\(\displaystyle \displaystyle \int_{0}^{\infty}sin(x^{2n})dx=sin(\frac{\pi}{4n})\int_{0}^{\infty}e^{-x^{2n}}dx\)
Let \(\displaystyle 2n=p\)
\(\displaystyle \displaystyle \int_{0}^{\infty}sin(x^{p})dx\)
Then, using imaginary parts:
\(\displaystyle -\displaystyle \int_{0}^{\infty}e^{-ix^{p}}dx\)
Let \(\displaystyle x=t\cdot i^{-1/p}, \;\ dx=i^{-1/p}dt=-sin(\frac{\pi}{2p})\)

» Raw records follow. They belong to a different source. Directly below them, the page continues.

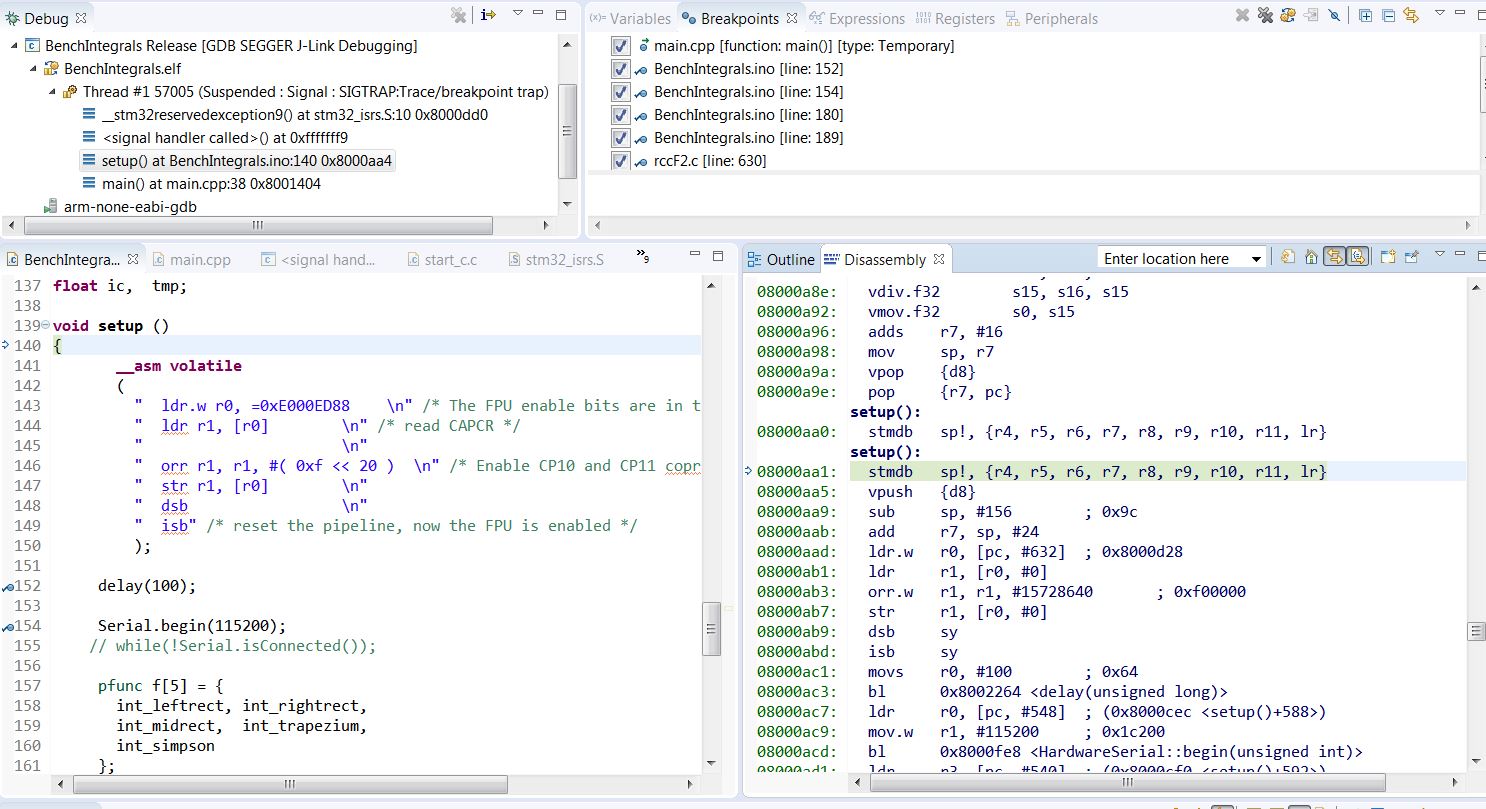Toggle Instruction Stepping Mode in Debug view
1486x809 pixels.
pyautogui.click(x=488, y=15)
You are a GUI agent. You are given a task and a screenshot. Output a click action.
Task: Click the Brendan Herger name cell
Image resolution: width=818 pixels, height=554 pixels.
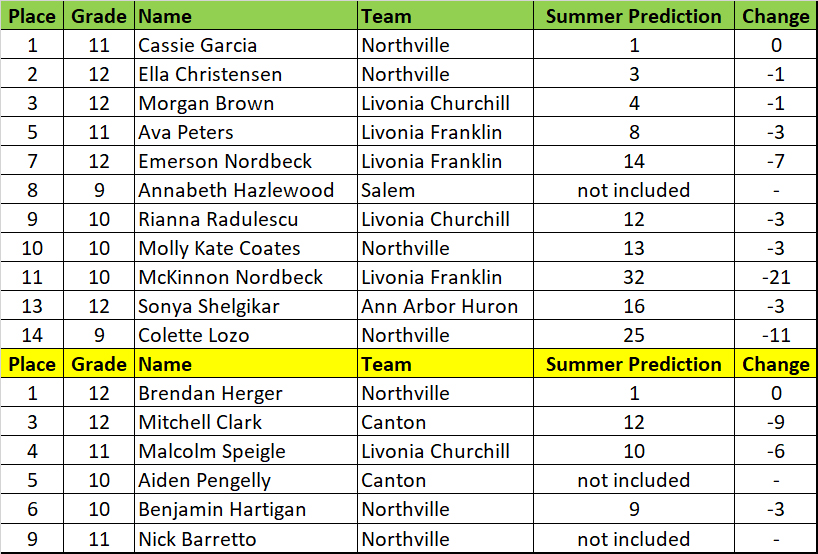(210, 393)
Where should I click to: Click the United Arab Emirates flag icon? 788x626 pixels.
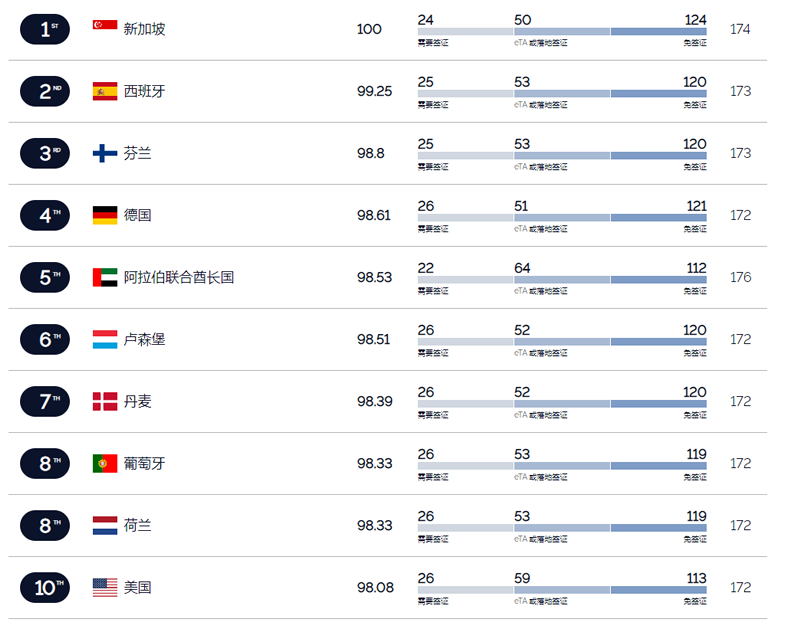pos(105,277)
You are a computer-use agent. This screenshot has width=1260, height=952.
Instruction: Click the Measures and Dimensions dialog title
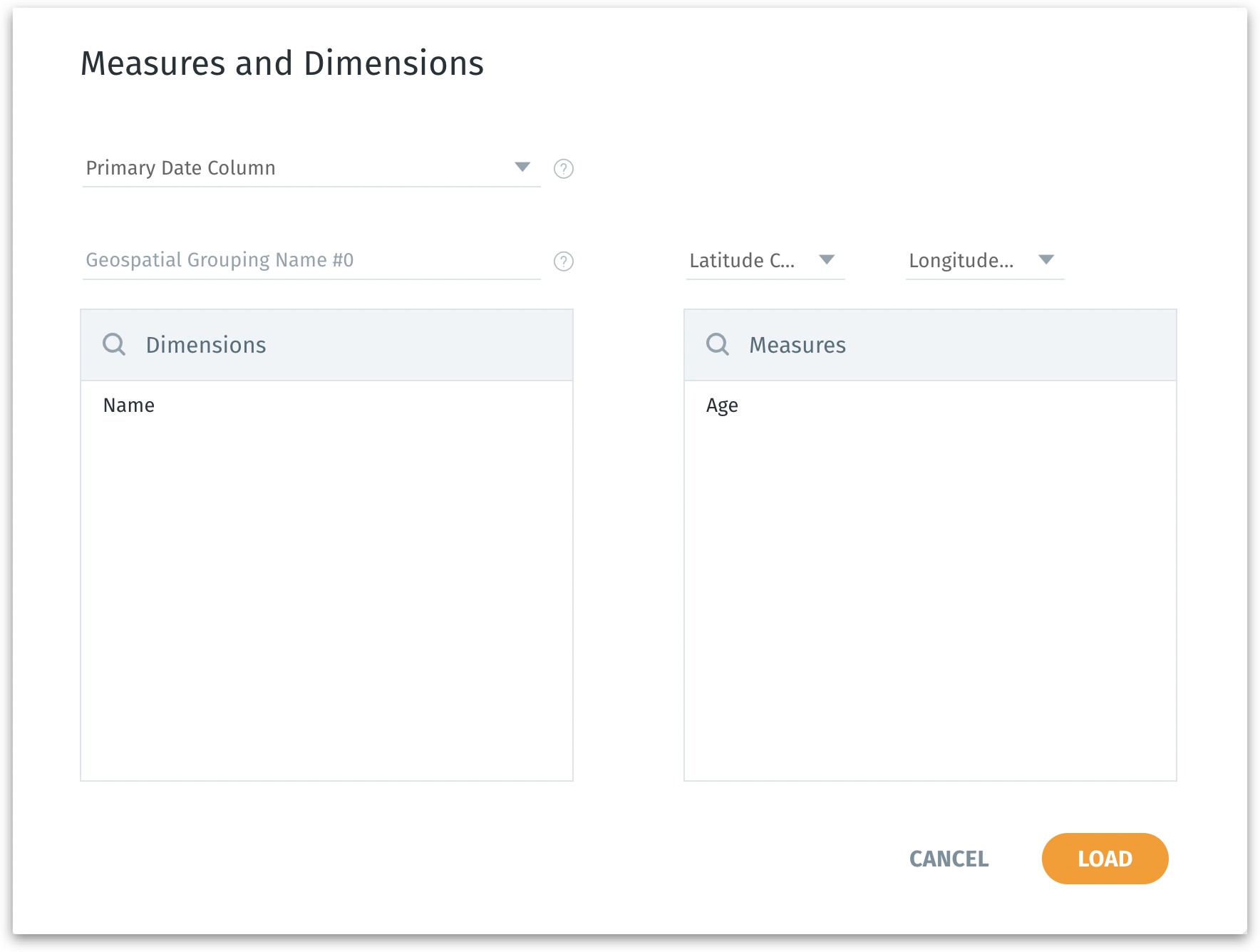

\(\displaystyle -i^{-1/p}\displaystyle \int_{0}^{\infty}e^{-t^{p}}dt\)
Let \(\displaystyle u=t^{p}\)
\(\displaystyle \frac{-1}{p} i^{-1/p}\displaystyle \int_{0}^{\infty}u^{\frac{1}{p}-1}e^{-u}du\)
\(\displaystyle =\frac{1}{p}\Gamma(1/p)sin(\frac{\pi}{2p})\)
\(\displaystyle =\Gamma(1+\frac{1}{p})sin(\frac{\pi}{2p})\)
Now, resub \(\displaystyle p=2n\) and we get:
\(\displaystyle sin(\frac{\pi}{2n})\Gamma(1+\frac{1}{2n})\)
Now, use the fact that \(\displaystyle \displaystyle \int_{0}^{\infty}e^{-x^{2n}}dx=\Gamma(1+\frac{1}{2n})\)
This last identity comes from an alternative defintion of Gamma:
\(\displaystyle \Gamma(n)=\displaystyle 2\int_{0}^{\infty}x^{2n-1}e^{-x^{2}}dx\)